[Items stored from a collection]
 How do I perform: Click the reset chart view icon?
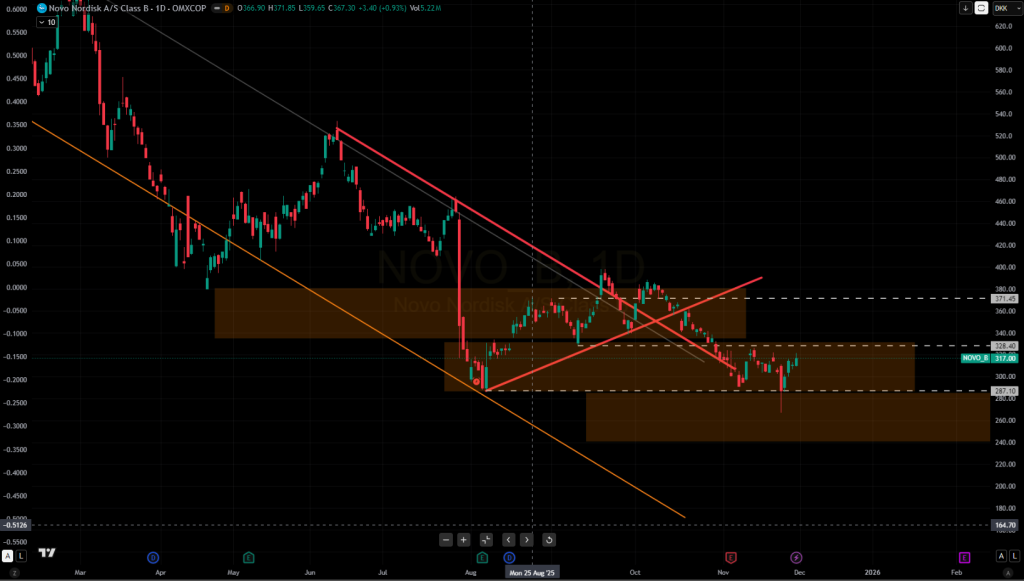coord(549,540)
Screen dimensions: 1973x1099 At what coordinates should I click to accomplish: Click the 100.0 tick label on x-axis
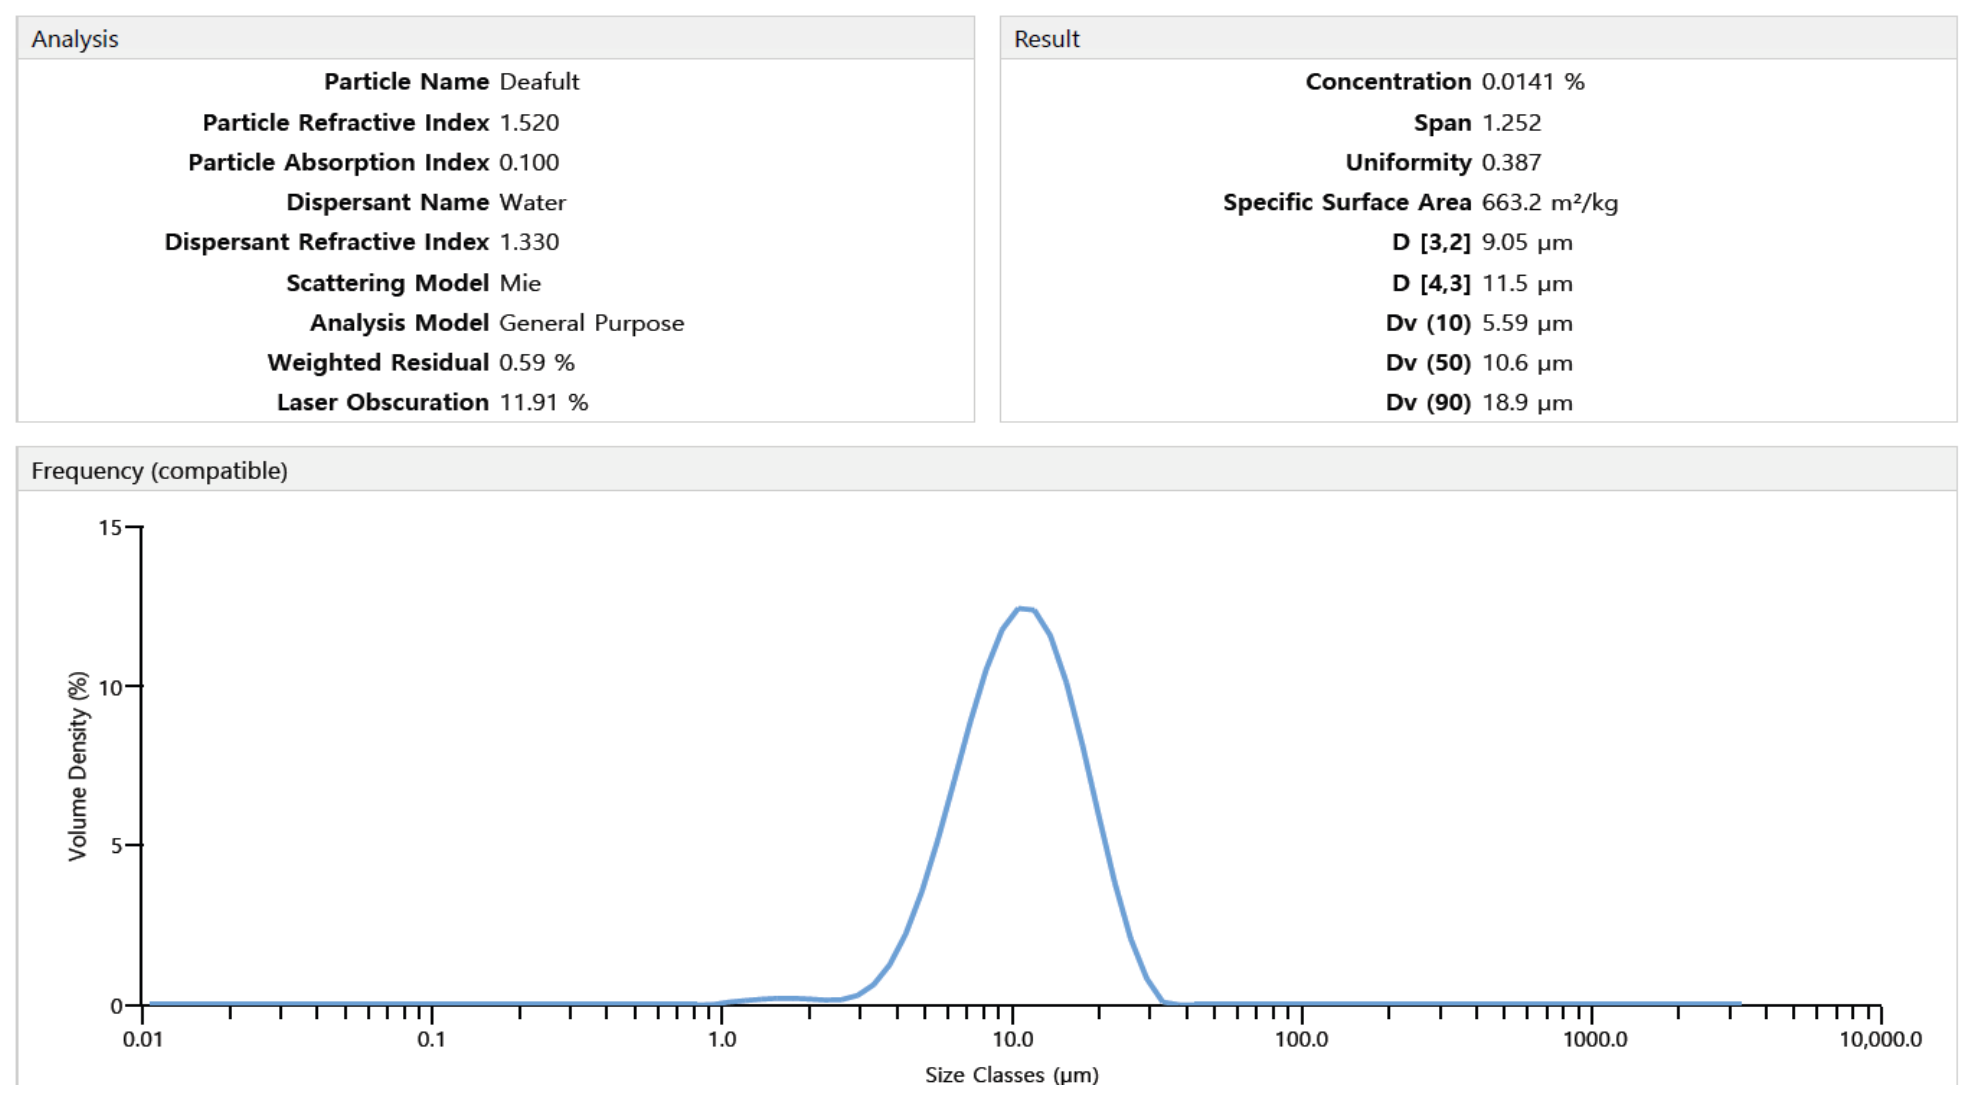tap(1301, 1039)
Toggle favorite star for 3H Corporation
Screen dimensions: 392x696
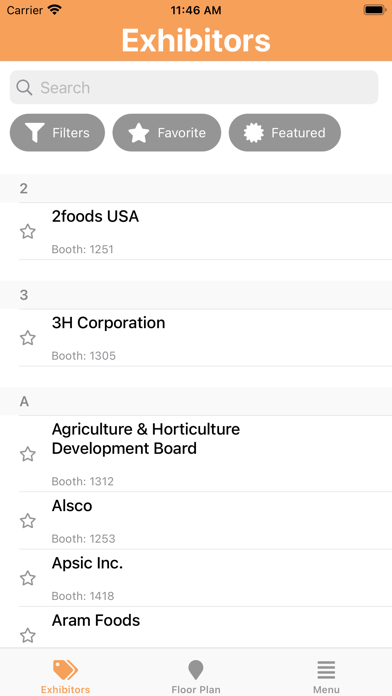pos(28,338)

◆ What to do: Could you reproduce all of the data above word for word, leaving the pictures out of your answer?

◆ Answer in full:
 How do I perform: Click the reset chart view icon?
coord(549,540)
Screen dimensions: 1973x1099 At what coordinates should I click to accomplish: Click the 100.0 tick label on x-axis
tap(1301, 1039)
Toggle favorite star for 3H Corporation
Screen dimensions: 392x696
pos(28,338)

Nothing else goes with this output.